[Start of section]

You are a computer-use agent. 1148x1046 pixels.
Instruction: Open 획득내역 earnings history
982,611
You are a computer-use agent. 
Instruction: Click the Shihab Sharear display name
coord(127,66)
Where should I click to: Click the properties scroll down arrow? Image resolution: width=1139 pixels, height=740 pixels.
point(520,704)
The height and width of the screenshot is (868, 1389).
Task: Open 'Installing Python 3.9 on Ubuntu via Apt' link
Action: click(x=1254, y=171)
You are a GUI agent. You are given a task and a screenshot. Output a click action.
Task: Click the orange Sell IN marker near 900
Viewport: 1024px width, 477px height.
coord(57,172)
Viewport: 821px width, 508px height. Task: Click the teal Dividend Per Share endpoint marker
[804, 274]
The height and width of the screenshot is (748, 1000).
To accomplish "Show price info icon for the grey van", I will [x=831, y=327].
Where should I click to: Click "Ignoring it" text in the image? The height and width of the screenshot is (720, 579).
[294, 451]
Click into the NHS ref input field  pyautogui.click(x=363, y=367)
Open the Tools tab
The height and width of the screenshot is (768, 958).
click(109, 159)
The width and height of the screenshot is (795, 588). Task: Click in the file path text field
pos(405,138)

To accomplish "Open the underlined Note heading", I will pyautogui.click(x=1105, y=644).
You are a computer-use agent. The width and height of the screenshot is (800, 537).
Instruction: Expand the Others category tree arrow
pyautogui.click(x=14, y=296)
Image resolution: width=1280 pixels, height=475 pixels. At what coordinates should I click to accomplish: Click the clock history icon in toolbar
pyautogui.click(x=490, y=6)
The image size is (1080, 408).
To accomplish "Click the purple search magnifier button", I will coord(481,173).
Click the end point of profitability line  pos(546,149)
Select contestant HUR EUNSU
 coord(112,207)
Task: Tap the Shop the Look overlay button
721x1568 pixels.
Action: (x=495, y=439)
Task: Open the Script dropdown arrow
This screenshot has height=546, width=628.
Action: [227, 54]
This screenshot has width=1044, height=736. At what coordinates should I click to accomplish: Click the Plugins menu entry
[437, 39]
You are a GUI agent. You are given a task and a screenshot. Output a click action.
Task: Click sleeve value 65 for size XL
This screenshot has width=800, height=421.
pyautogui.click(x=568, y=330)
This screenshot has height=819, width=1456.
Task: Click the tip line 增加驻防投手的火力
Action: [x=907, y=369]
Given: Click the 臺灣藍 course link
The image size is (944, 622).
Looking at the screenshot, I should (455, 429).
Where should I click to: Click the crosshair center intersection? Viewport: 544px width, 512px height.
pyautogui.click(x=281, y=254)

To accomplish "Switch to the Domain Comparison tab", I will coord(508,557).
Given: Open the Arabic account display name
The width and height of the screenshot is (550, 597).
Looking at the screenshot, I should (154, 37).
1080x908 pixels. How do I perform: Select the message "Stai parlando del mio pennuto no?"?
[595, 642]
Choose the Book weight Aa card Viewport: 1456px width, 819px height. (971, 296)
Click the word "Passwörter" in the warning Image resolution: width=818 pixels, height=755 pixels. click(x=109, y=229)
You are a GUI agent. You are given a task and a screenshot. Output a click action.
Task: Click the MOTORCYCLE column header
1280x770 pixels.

[End of section]

• Exercise details: Every line of the material above should be repeated exactly.

• Answer section:
You are a computer-use agent. 1148x1046 pixels.
Instruction: Open 획득내역 earnings history
982,611
You are a computer-use agent. 
Instruction: Click the Shihab Sharear display name
coord(127,66)
Where should I click to: Click the properties scroll down arrow? Image resolution: width=1139 pixels, height=740 pixels.
point(520,704)
The height and width of the screenshot is (868, 1389).
Task: Open 'Installing Python 3.9 on Ubuntu via Apt' link
Action: click(x=1254, y=171)
You are a GUI agent. You are given a task and a screenshot. Output a click action.
Task: Click the orange Sell IN marker near 900
Viewport: 1024px width, 477px height.
coord(57,172)
Viewport: 821px width, 508px height. Task: Click the teal Dividend Per Share endpoint marker
[804, 274]
The height and width of the screenshot is (748, 1000).
To accomplish "Show price info icon for the grey van", I will [x=831, y=327].
Where should I click to: Click "Ignoring it" text in the image? The height and width of the screenshot is (720, 579).
[294, 451]
Click into the NHS ref input field  pyautogui.click(x=363, y=367)
Open the Tools tab
The height and width of the screenshot is (768, 958).
click(109, 159)
The width and height of the screenshot is (795, 588). Task: Click in the file path text field
pos(405,138)

To accomplish "Open the underlined Note heading", I will pyautogui.click(x=1105, y=644).
You are a computer-use agent. The width and height of the screenshot is (800, 537).
Instruction: Expand the Others category tree arrow
pyautogui.click(x=14, y=296)
Image resolution: width=1280 pixels, height=475 pixels. At what coordinates should I click to accomplish: Click the clock history icon in toolbar
pyautogui.click(x=490, y=6)
The image size is (1080, 408).
To accomplish "Click the purple search magnifier button", I will coord(481,173).
Click the end point of profitability line  pos(546,149)
Select contestant HUR EUNSU
 coord(112,207)
Task: Tap the Shop the Look overlay button
721x1568 pixels.
Action: (x=495, y=439)
Task: Open the Script dropdown arrow
This screenshot has height=546, width=628.
Action: [227, 54]
This screenshot has width=1044, height=736. At what coordinates should I click to accomplish: Click the Plugins menu entry
[437, 39]
You are a GUI agent. You are given a task and a screenshot. Output a click action.
Task: Click sleeve value 65 for size XL
This screenshot has width=800, height=421.
pyautogui.click(x=568, y=330)
This screenshot has height=819, width=1456.
Task: Click the tip line 增加驻防投手的火力
Action: [x=907, y=369]
Given: Click the 臺灣藍 course link
The image size is (944, 622).
Looking at the screenshot, I should (455, 429).
Where should I click to: Click the crosshair center intersection? Viewport: 544px width, 512px height.
pyautogui.click(x=281, y=254)

To accomplish "Switch to the Domain Comparison tab", I will coord(508,557).
Given: Open the Arabic account display name
The width and height of the screenshot is (550, 597).
Looking at the screenshot, I should (154, 37).
1080x908 pixels. How do I perform: Select the message "Stai parlando del mio pennuto no?"?
[595, 642]
Choose the Book weight Aa card Viewport: 1456px width, 819px height. (971, 296)
Click the word "Passwörter" in the warning Image resolution: width=818 pixels, height=755 pixels. click(x=109, y=229)
You are a GUI agent. You are given a task and a screenshot. Output a click action.
Task: Click the MOTORCYCLE column header
1280x770 pixels.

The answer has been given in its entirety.